Vaccine-induced mucosal antibody responses. (A) Means of Env-specific IgA in rectal secretions of each immunization group at the indicated time points. *, the level of mucosal IgA of the gp140 group was significantly higher than those of the nonboost and peptomer groups at week 48 (P = 0.0013). (B) Mean of Env-specific IgG in rectal secretions of each immunization group at the indicated time points. *, the level of mucosal IgG of the peptomer group was significantly higher than those of the nonboost and gp140 groups at week 46 (P = 0.0039). In panels A and B, error bars indicate the standard errors of the means. An arrow indicates time of SHIV_89.6P challenge. (C and D) Correlation between Env-specific serum IgG binding titer and rectal IgG specific activity (Env-specific IgG/total IgG) at week 38 (C) and lack of correlation at week 52 (D).

FIG. 7.

Inhibition of transcytosis. (A) Mean percent transcytosis inhibition of each immunization group at the indicated time points. Error bars indicate the standard error of the mean.
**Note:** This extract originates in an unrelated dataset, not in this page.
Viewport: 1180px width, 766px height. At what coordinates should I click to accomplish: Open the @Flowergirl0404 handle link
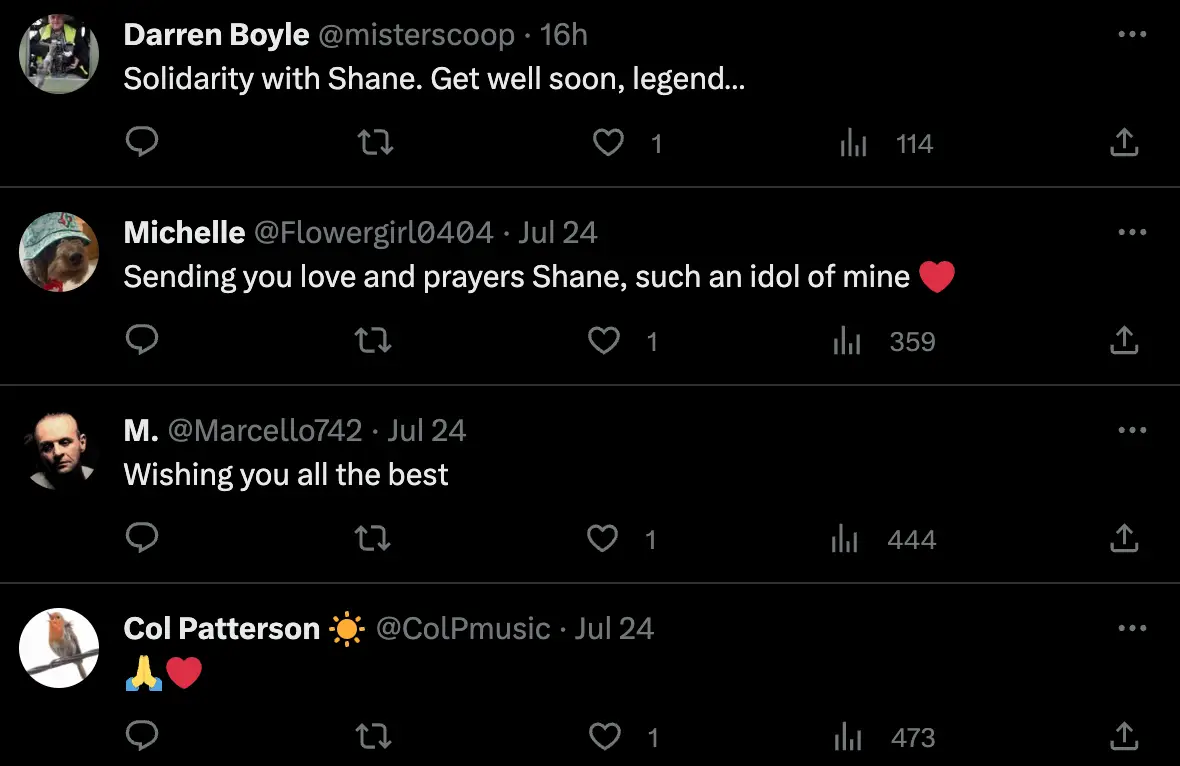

Arrow indicates time of SHIV_89.6P challenge. *, inhibition by the gp140 group was significantly higher than that by the nonboost and peptomer groups at week 38 (P = 0.0047) and week 48 (P = 0.0001). (B) A significant correlation between transcytosis inhibition at week 48 and IgA specific activity (Env-specific IgA/total IgA) in the immunized macaques at week 48. (C) A marginally nonsignificant correlation between transcytosis specific activity (percent inhibition/total rectal IgA and IgG) prechallenge (week 38) and reduced peak acute viremia in the immunized macaques. (D) A significant correlation between median chronic viral loads (weeks 8 to 40) and transcytosis specific activity (percent inhibition/total rectal IgA and IgG) of the immunized macaques at week 48. The correlation coefficients (r) and P values are from Spearman rank analysis.